Francesco è stato tra i pochi ad elogiare
il lavoro svolto dai giornalisti, "eroi" spesso dimenticati
IL PAPA E L’INFORMAZIONE
Non i leoni da tastiera, ma quelli che stanno sul campo,
perché anche questa è una "guerra".
Combattuta oggi come allora:
da Walter Tobagi ad Almerigo Griltz fino a Beppe Alfano
di Roberto Buonasorte
Gli operatori dell'informazione, anche in questo momento storico e sociale, rivestono un ruolo essenziale; senza i
giornalisti non avremmo alcuna finestra sul mondo che ci circonda: noi siamo
costretti in casa per ovvie ragioni di necessità, ciascuno di noi deve
ottemperare perché altrimenti non ne usciamo più, ma se non ci fossero loro, i
giornalisti, in prima linea, non sapremmo nulla di ciò che succede fuori delle
nostre case. Provate ad immaginare una quarantena senza l'informazione: le fake
news di quelli che oggi grazie ai social si sentono tutti
"giornalisti" senza avere le basi della professione (tanto è vero che
il "cronista del social" manda in giro cose allucinanti).
Ringraziamo
ogni giorno sanitari e volontari, che hanno tutto il nostro rispetto ed è
giusto che sia valorizzato il loro ruolo in questo momento così difficile, ma quasi
nessuno ha messo in risalto il grande lavoro svolto dai giornalisti, che non sono
certo immuni al virus e stanno ogni giorno al fronte. Lo fanno sempre, molto
spesso in situazioni a rischio (basti pensare ai terremoti: a L'Aquila come ad Amatrice, per esempio, la
terra ballava e loro stavano lì, in alloggi di fortuna, sottoposti alle scosse
e al pericolo costante.
Ma ancor prima chi addirittura sul campo di battaglia ci è rimasto: da Walter Tobagi - che scriveva per il Corriere - ucciso da un commando di estrema sinistra a Milano nel 1980, al mitico Almerigo Griltz che a metà degli anni ottanta lascia Trieste, e il seggio di Consigliere comunale del MSI in città, per andare a raccontare, da corrispondente di guerra e grande fotoreporter quale era, i troppi teatri bellici scoppiati in giro per il mondo: morirà in Mozambico, colpito da un proiettile vagante mentre riprendeva una durissima battaglia.

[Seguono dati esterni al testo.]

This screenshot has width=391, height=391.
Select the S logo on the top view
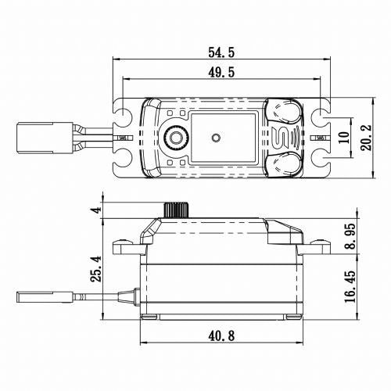click(285, 138)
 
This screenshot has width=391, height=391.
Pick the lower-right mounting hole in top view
click(321, 160)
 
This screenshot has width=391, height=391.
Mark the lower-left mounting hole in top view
click(123, 160)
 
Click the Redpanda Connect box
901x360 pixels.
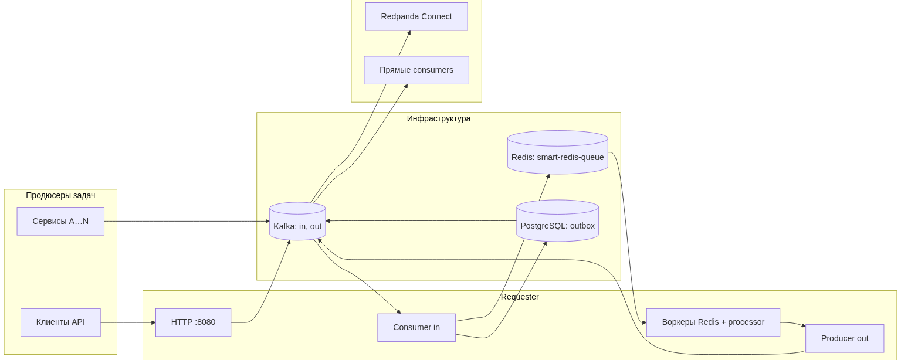pos(416,16)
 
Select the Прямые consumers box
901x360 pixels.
pos(416,70)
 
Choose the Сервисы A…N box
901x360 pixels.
pos(60,221)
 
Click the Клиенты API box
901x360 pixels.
pos(60,322)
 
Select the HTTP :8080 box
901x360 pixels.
pos(193,322)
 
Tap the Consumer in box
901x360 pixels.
pos(416,327)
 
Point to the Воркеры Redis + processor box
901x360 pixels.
pos(713,322)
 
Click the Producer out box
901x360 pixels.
pos(844,338)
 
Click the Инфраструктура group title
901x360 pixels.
pos(439,118)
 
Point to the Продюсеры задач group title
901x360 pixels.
pos(60,195)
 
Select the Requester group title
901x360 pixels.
pos(520,297)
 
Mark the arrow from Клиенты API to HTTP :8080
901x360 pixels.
pos(128,322)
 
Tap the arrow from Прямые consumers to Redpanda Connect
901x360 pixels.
pos(404,44)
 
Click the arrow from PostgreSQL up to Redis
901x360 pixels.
pos(544,188)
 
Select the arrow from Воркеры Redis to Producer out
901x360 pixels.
pos(793,324)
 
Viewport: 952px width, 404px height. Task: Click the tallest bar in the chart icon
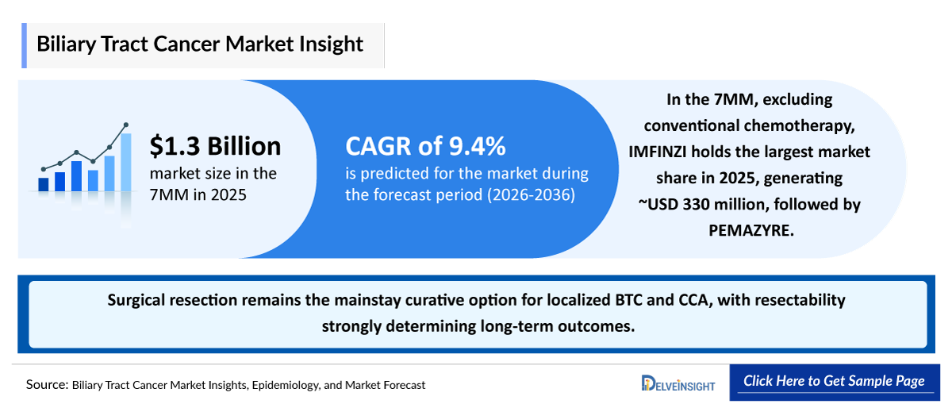coord(125,162)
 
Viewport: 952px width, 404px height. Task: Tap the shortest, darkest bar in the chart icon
coord(44,184)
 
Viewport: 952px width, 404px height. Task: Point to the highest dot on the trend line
coord(125,125)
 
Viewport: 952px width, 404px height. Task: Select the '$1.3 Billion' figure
coord(215,146)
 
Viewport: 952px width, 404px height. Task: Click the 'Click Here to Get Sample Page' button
coord(834,381)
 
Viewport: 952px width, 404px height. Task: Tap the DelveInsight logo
coord(678,383)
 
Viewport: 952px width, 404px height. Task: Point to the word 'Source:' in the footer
coord(46,384)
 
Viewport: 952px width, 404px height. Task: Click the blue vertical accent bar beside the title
coord(27,45)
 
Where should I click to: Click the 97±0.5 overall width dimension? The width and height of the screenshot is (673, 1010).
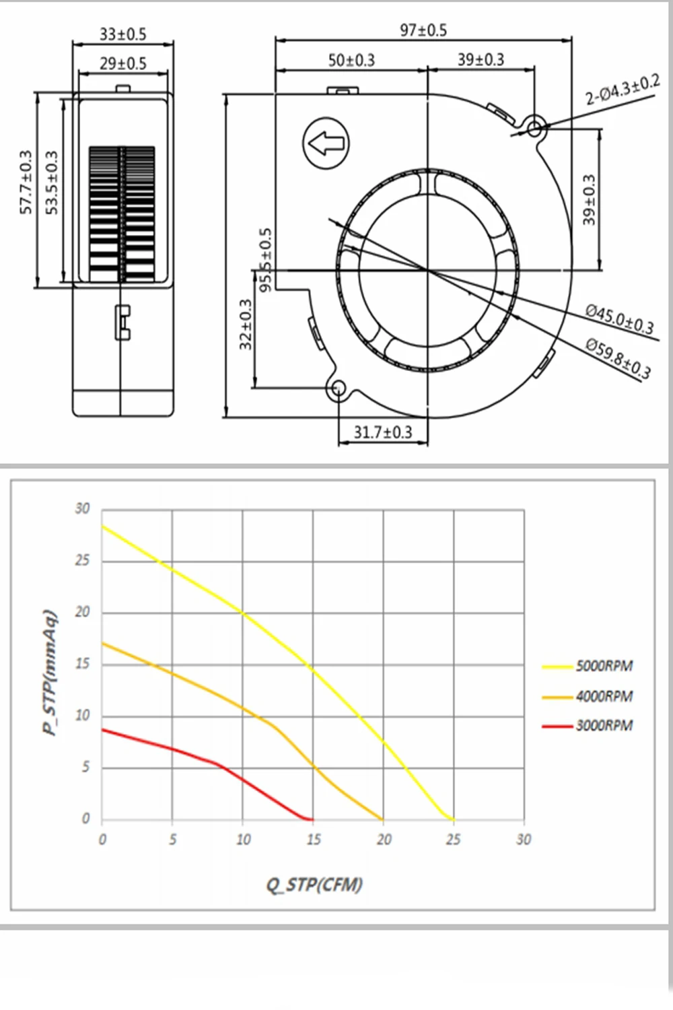tap(423, 30)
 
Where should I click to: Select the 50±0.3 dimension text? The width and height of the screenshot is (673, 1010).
tap(351, 60)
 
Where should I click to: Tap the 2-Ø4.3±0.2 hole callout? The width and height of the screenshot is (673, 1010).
tap(622, 90)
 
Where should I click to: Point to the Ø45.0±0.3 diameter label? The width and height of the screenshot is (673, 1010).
tap(619, 318)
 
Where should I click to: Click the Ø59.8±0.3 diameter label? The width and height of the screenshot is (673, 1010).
tap(618, 358)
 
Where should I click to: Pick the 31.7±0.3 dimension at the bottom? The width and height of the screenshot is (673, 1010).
tap(383, 432)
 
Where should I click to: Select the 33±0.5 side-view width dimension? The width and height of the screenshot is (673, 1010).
tap(122, 34)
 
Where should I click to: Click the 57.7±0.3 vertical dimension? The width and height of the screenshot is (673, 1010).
tap(26, 182)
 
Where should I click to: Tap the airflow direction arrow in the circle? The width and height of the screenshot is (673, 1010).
tap(326, 143)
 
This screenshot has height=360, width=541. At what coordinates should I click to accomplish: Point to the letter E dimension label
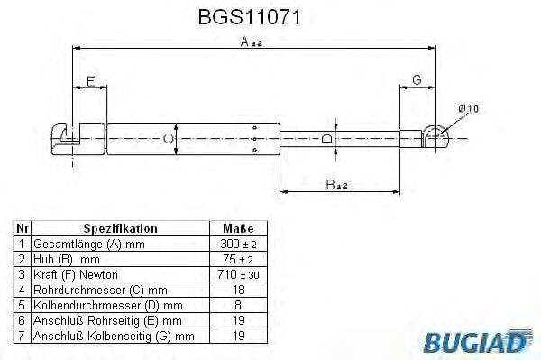coord(89,82)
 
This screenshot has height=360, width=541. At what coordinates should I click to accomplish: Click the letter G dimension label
coord(416,81)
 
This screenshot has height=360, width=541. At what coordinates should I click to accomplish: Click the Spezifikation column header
coord(120,229)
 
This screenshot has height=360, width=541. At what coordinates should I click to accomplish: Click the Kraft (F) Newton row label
coord(76,274)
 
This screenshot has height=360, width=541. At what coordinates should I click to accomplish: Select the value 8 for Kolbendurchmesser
coord(237,305)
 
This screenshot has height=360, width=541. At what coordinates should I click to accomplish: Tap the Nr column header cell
coord(22,229)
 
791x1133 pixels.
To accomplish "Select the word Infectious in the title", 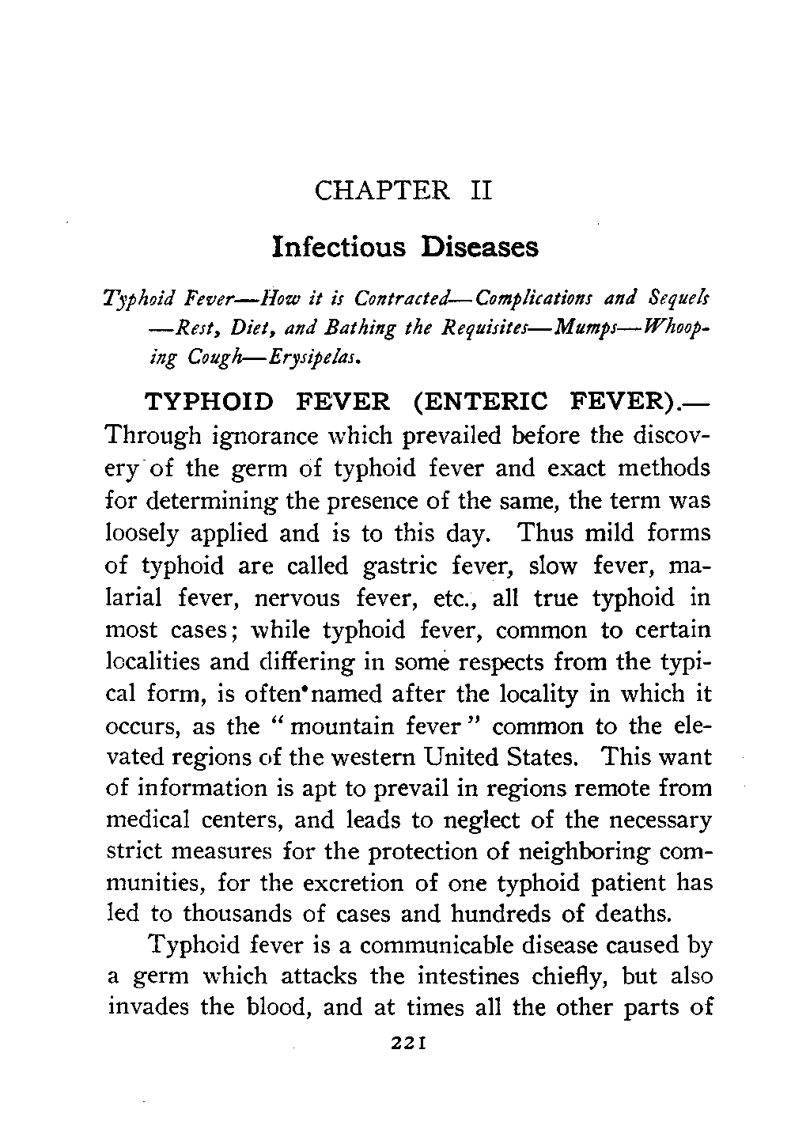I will pyautogui.click(x=339, y=247).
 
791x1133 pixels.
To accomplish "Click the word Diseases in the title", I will pyautogui.click(x=480, y=247).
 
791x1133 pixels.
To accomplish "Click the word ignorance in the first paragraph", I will pyautogui.click(x=252, y=436).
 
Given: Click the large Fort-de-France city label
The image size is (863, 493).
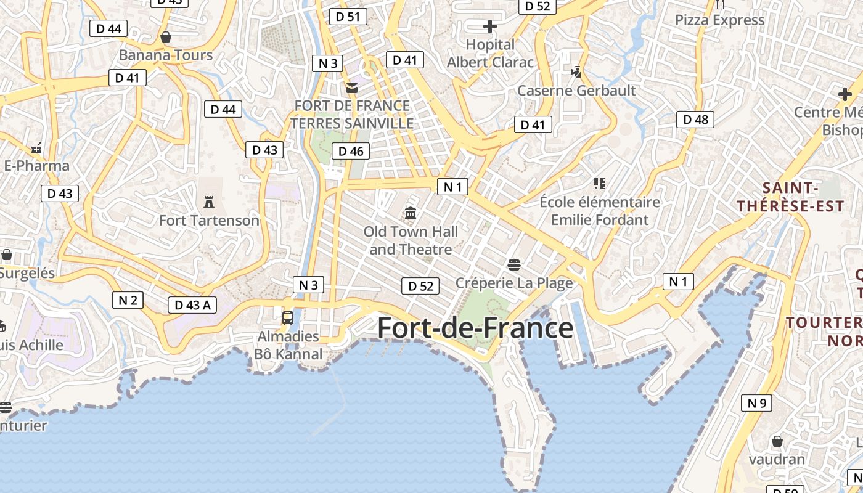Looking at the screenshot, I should point(475,328).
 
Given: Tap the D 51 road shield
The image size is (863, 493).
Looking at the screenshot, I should point(348,17).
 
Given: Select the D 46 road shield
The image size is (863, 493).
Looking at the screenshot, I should point(351,151).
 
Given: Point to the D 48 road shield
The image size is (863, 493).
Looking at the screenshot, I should point(695,120).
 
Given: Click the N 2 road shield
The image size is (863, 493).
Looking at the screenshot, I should point(128,300).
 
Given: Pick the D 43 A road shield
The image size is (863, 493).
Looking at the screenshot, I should point(192,304).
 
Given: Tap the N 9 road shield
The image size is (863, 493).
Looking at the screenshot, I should point(756,403).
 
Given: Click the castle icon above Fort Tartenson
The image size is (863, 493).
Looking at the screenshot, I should point(209,202).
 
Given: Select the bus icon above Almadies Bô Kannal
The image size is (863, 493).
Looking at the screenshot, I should point(288,317).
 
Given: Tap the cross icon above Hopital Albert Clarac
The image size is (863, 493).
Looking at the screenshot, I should point(490,26).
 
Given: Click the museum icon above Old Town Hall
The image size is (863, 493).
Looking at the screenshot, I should point(411,213).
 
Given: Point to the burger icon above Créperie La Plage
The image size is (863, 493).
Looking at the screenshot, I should point(514,265).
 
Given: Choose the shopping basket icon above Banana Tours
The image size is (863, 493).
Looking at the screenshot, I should point(165,37).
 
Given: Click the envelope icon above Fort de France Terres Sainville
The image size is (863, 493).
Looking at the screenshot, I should point(352,88).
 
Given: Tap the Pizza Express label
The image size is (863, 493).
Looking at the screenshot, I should point(719,20).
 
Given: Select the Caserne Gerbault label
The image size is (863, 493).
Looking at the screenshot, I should point(576,91).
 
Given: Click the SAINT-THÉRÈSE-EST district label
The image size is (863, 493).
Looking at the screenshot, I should point(790,197).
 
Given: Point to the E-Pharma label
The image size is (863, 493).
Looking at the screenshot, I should point(36,166).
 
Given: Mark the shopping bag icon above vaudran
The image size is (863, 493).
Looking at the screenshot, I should point(777,441).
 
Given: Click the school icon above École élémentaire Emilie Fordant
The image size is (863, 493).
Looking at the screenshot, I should point(599,183).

O Beppe Alfano ucciso per mano mafiosa nella sua Barcellona Pozzo di Gotto - nel messinese - nella notte dell'8 gennaio del 1993.
Certo, oltre agli eroi c'è anche chi questo mestiere lo fa malissimo: a volte non si verificano le notizie
(condizione essenziale per deontologia professionale) ma questo non può e non
deve consentire di fare di tutta l'erba un fascio.
L'unico, in questi giorni, che ha ringraziato pubblicamente i giornalisti è stato il Papa, questo Papa a
volte molto discusso perché sicuramente "fuori dalle righe" che però
dimostra ogni giorno di essere un vero pastore di anime: guardiamo al caso del
Crocifisso esposto in piazza san Pietro, un'opera del Cinquecento che pare sia
stata danneggiata a causa della collocazione all'aperto e sotto la pioggia. L'opera
va salvaguardata di certo, la nostra storia è fatta anche di queste cose che
non possiamo permetterci di perdere, ma non dobbiamo guardare la pagliuzza
e non accorgerci del trave: quanto è stato importante per il popolo vedere quel
Cristo in mezzo alla piazza, da solo, sotto l'acqua? Quanto è stato importante
vedere quest'uomo, il Pontefice, pregare da solo su quella piazza vuota? Ecco, quel Cristo da solo, con il Santo Padre in mezzo alla piazza vuota di san Pietro è come una cerimonia
collettiva che ci ha riunito tutti intorno ad ogni feretro andato via senza neppure un
saluto.
E' qui
forse il confine tra le cose materiali e quelle dell'anima, le materiali
restano a testimonianza di un'epoca, di una civiltà, di un mondo, di una
società. Quelle spirituali restano a testimonianza di un momento storico e
sociale difficilissimo, in cui siamo tutti soldati che devono combattere per
una guerra che nessuno di noi ha scelto né voluto.
Allora
forse quel Crocifisso sotto l'acqua era giusto che ci fosse, i restauratori (ne
abbiamo tra i migliori al mondo) sapranno come restituire all'opera d'arte la
sua originaria bellezza e preziosità. La preziosità dell'anima, però, ce l'ha
data il Papa donandoci quel momento che resterà nella storia.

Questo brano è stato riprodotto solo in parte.